To be done: Reproduce the lines verbatim, starting with the line that contains "Task: Open the Job Type dropdown" and ending after the line that contains "tap(38, 51)".

[start of Information provided]

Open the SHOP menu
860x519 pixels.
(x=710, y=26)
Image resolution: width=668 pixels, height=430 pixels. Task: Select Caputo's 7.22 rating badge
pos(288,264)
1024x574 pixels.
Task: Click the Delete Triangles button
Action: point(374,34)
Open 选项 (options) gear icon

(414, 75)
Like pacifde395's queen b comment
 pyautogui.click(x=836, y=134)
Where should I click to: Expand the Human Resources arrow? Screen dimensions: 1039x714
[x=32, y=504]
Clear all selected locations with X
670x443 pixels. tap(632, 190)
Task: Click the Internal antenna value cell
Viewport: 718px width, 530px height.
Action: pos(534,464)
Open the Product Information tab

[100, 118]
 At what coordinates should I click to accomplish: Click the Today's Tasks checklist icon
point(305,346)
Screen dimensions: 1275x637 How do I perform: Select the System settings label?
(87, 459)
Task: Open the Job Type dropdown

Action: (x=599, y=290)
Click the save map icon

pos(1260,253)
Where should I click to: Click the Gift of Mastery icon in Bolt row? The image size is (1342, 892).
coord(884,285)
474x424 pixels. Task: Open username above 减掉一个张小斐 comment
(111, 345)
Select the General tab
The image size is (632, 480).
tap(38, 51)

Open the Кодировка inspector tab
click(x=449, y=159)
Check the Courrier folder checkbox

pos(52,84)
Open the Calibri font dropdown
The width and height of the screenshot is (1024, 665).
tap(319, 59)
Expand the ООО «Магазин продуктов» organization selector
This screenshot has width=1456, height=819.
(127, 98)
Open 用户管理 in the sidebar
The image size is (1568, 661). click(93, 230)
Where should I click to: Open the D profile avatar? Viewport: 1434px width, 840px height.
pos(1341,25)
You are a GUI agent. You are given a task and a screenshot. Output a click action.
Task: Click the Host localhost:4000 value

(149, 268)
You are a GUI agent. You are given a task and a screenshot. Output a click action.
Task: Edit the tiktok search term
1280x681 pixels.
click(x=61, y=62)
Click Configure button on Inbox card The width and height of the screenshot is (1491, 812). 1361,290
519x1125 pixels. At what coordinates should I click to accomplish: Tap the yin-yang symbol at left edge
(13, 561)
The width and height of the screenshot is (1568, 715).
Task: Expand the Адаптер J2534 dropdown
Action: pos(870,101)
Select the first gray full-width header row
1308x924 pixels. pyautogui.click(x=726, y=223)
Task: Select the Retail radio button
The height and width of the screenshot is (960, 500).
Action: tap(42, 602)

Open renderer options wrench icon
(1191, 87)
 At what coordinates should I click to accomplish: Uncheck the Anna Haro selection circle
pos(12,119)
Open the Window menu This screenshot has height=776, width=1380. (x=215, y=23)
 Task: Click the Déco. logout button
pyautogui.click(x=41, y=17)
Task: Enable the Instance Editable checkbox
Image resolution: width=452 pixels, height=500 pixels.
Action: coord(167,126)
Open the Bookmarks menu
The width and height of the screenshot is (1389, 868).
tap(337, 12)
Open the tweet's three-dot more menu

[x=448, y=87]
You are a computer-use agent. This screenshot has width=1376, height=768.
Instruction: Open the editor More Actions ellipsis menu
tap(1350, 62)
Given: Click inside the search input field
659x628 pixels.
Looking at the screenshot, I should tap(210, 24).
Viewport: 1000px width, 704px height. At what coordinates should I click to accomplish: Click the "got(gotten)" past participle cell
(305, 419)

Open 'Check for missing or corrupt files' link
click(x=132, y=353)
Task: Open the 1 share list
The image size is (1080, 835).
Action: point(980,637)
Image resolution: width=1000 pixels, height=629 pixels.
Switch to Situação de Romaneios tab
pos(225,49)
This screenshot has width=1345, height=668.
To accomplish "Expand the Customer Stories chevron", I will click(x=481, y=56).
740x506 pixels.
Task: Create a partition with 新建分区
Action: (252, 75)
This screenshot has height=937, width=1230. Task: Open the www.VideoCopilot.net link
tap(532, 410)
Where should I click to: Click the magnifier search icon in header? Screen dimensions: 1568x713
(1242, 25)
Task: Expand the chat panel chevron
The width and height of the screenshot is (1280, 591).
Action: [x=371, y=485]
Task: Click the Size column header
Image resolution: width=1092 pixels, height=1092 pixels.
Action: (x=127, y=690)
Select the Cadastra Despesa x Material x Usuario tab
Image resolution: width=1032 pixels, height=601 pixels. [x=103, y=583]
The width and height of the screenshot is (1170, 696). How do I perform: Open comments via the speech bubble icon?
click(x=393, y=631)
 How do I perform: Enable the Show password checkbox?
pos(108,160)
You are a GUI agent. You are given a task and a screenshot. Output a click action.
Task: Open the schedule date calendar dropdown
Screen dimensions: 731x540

[end of Information provided]

Reply to the task:
Task: Open the Job Type dropdown

Action: (x=599, y=290)
Click the save map icon

pos(1260,253)
Where should I click to: Click the Gift of Mastery icon in Bolt row? The image size is (1342, 892).
coord(884,285)
474x424 pixels. Task: Open username above 减掉一个张小斐 comment
(111, 345)
Select the General tab
The image size is (632, 480).
tap(38, 51)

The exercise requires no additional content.